The SE corner of Costa Rica is home to the country’s largest mangrove swamp and Corcovado’s isolated tropical rainforest park (50% of all of Costa Rica’s species!). The park is 17km from equally isolated Bahía Drake, a craggy stretch of coastline with sandy inlets that disappear at high tide. Reaching Drake by motorboat was pretty through the mangroves; there are no jetties so the rich tourists struggled with their expensive footwear, cameras and excessive luggage. The alternative route is six hours in a 4×4 on rough dirt roads. Our motorcross friends thought it was thrilling, but not possible on our bikes.
We enjoyed part of the coastal trail towards the park, 17km away, through steamy hot forest and untouched beaches, but not much wildlife, some scary spiders and pairs of macaws, flashing red, squawking above. The park is expensive to access, hike and lodge (unless you camp) some visitors told us they didn’t see much but were massacred by insects. We decided it was beyond our budget, besides, we cannot cope with the lowland heat.
Our speedboat ride returning to Sierpe was pretty thrilling. The young driver could not have accelerated or decelerated any faster, me, lurching and gripping, no life jackets, look forward!
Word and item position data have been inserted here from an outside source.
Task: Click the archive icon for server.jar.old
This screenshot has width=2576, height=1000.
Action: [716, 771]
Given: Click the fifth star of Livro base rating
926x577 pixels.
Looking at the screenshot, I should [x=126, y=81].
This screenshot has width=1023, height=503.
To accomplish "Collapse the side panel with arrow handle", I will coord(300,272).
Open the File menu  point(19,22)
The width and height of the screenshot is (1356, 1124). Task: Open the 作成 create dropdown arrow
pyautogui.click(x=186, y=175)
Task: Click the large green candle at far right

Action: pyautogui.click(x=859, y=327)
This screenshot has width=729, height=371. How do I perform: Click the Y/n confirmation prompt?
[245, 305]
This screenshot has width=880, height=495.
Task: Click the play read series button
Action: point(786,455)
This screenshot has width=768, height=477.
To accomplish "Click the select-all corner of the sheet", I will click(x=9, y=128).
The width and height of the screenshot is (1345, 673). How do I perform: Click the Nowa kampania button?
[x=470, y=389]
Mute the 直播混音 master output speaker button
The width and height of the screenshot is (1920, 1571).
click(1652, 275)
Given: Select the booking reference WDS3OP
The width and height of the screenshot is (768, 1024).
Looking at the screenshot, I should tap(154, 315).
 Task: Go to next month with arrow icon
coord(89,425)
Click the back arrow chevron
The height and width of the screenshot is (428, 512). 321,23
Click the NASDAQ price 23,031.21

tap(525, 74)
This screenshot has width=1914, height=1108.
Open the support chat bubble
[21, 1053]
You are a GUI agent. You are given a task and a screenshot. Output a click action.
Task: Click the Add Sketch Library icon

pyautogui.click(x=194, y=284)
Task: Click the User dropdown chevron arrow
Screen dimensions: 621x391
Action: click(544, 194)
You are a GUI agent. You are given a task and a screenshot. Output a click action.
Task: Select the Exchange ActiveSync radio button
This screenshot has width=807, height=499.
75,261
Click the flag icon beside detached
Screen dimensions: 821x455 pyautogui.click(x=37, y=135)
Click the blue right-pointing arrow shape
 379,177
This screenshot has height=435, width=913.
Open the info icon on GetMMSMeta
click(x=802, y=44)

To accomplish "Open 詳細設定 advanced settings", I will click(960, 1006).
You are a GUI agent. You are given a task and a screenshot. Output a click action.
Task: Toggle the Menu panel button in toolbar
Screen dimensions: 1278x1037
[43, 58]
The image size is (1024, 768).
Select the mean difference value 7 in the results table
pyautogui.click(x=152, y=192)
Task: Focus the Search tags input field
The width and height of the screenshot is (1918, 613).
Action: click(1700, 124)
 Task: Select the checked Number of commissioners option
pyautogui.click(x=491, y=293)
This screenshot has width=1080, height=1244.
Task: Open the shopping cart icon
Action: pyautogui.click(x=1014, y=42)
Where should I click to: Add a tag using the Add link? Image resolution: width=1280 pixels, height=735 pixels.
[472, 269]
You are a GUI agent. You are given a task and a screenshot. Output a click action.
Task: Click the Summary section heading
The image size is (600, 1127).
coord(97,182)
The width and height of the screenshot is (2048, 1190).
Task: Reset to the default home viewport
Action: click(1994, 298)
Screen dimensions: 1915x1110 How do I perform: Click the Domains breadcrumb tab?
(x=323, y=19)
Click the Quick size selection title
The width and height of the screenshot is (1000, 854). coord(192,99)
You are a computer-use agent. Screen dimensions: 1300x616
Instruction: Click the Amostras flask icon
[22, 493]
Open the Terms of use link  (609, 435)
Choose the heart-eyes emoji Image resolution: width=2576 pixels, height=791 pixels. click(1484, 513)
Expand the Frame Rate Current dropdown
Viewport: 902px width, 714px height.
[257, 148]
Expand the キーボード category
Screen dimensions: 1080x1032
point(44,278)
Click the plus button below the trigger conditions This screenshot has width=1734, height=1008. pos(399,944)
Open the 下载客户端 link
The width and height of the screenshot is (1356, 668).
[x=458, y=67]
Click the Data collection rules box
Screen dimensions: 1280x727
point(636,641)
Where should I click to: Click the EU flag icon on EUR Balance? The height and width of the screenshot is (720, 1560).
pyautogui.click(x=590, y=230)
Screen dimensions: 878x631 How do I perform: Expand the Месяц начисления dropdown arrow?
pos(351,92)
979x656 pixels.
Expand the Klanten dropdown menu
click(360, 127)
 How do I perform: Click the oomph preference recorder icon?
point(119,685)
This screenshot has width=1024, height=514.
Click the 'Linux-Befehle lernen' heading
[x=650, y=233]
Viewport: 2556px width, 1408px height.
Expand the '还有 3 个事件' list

Then we sped between the rocks marking the mouth of the river, and rode along the back of a 6’ breaking wave. Too exciting to be scared, boat tilted at 45’, parallel to a wall of white water descending below, and racing towards a wave breaking ahead. Then we reached deeper mid-channel, a quick 45’ turn and somehow we were between then ahead of both waves. No time to recover as we blasted up the channel. Phew!!